COSA FARE —
1. Nel testo sul trattato contro la plastica, riscrivi in forma di elenco puntato il paragrafo che comincia con "Il documento finale vedrà la luce", mantenendo i fatti principali.
2. Secondo l'Ocse, com'è cambiata la produzione di plastica dal 2000 al 2019, stando al testo sul trattato contro la plastica?
3. Scrivi il seguito del testo sul trattato contro la plastica, partendo dopo la sua ultima frase.

──────── TESTO DI PARTENZA

Questi paesi lavoreranno insieme alla redazione di un trattato giuridicamente vincolante che affronti l’intero ciclo di vita della plastica, dalla produzione basata sull’estrazione di combustibili fossili al consumo, fino allo smaltimento – “fasi che hanno un impatto negativo sulle dimensioni ambientali, sociali ed economiche dello sviluppo sostenibile”, come si legge nelle prime righe della risoluzione approvata dall’Assemblea.
Il documento finale vedrà la luce nel 2024, dopo due anni di negoziati che serviranno anche a quantificare i fondi necessari per attuare le soluzioni proposte – con particolare attenzione agli stati meno avvantaggiati. Nel frattempo, comunque, le nazioni coinvolte dovranno già cominciare a fronteggiare il problema con azioni concrete, fra cui la progettazione sostenibile di prodotti e materiali che possano essere riutilizzati, rifabbricati o riciclati e quindi mantenuti nell’economia il più a lungo possibile.
Dopo l’Accordo di Parigi sul clima del 2015, finalmente il mondo collaborerà in maniera simile anche per salvare il Pianeta dalla plastica, la cui produzione, secondo l’Ocse, è più che raddoppiata dal 2000 al 2019. L’80 per cento del materiale gettato finisce nell’ambiente o in discarica, dove continua a rilasciare metano, gas serra più potente dell’anidride carbonica.

────────────────
──────── DATI FORNITI

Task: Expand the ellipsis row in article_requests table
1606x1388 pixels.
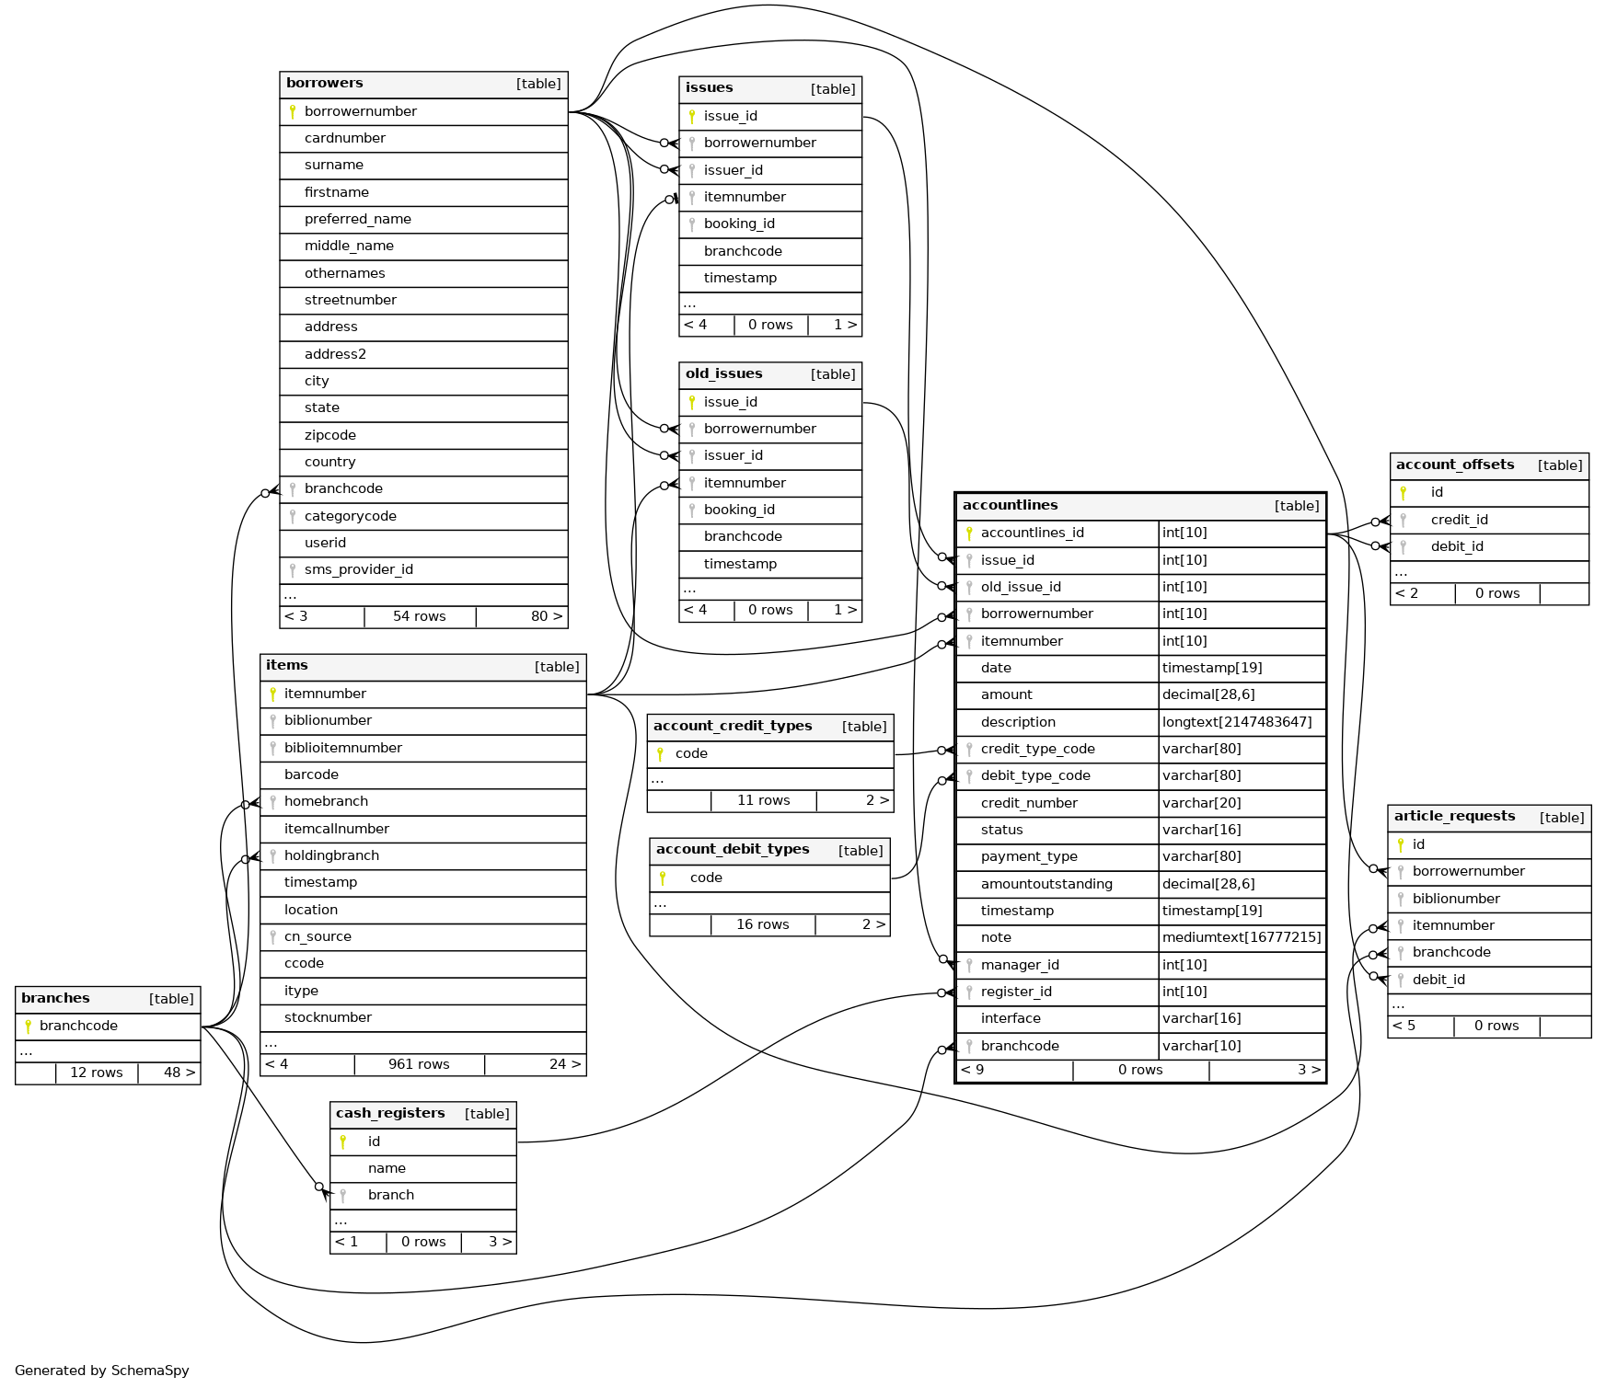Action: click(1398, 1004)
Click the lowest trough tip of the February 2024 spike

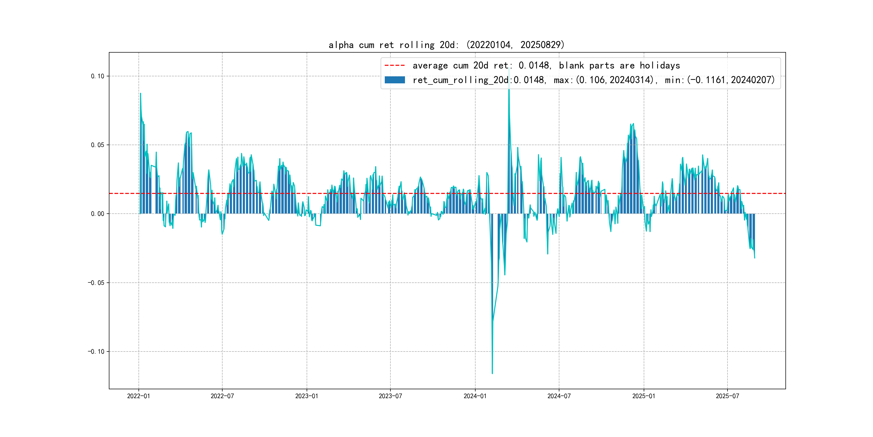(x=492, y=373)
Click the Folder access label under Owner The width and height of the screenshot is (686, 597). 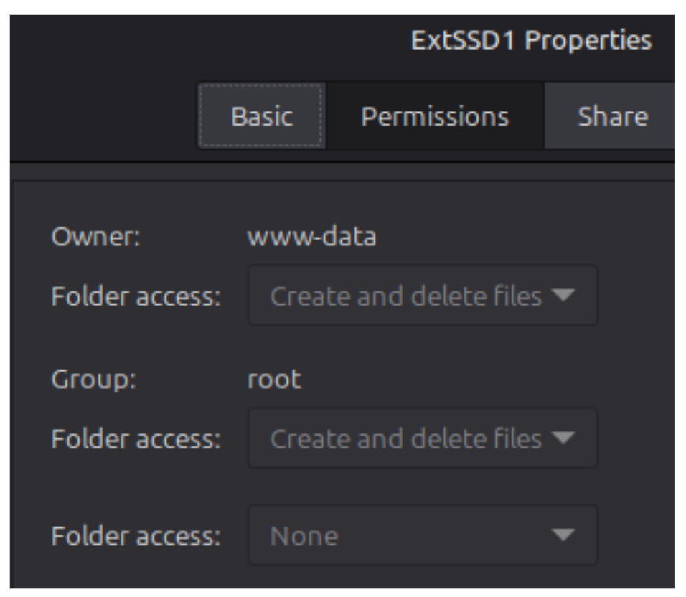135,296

────────────────

SOLUZIONI —
1.
- Il documento finale arriverà nel 2024, dopo due anni di negoziati.
- I negoziati serviranno anche a stabilire i fondi necessari per le soluzioni proposte, con attenzione agli stati meno avvantaggiati.
- Nel frattempo le nazioni coinvolte dovranno già agire in modo concreto, ad esempio progettando prodotti e materiali che si possano riutilizzare, rifabbricare o riciclare, così da mantenerli nell'economia il più a lungo possibile.

2. È più che raddoppiata.

3.
Nello specifico, circa 11 milioni di tonnellate di rifiuti plastici finiscono ogni anno nei bacini idrici e l’Onu prevede che il volume triplicherà entro il 2040. La plastica non solo intasa gli oceani, ma si scompone in minuscole particelle, dette microplastiche, che si sono insinuate nella catena alimentare.
La cooperazione internazionale
La risoluzione si basa su tre proposte, presentate rispettivamente da Perù e Ruanda (quella che ha ricevuto il sostegno maggiore), India e Giappone. Il voto da parte dell’Assemblea è stato seguito da una standing ovation di circa un minuto: il Wwf ha descritto la decisione come una delle iniziative ambientali più ambiziose al mondo dal 1989, anno in cui entrò in vigore il Protocollo di Montreal per eliminare gradualmente le sostanze dannose per l’ozono.
Nonostante il conflitto in corso, delegati russi e ucraini erano presenti all’incontro in Africa. La cooperazione della Russia, dove la produzione di plastica è aumentata del 64 per cento negli ultimi cinque anni, risulta indispensabile. Insieme a Cina e Indonesia, ugualmente impegnate nella gestione di enormi flussi di rifiuti, è accusata di aver utilizzato sostanze chimiche tossiche per produrre le materie plastiche – stando a un rapporto dell’International pollutants elimination network (Ipen).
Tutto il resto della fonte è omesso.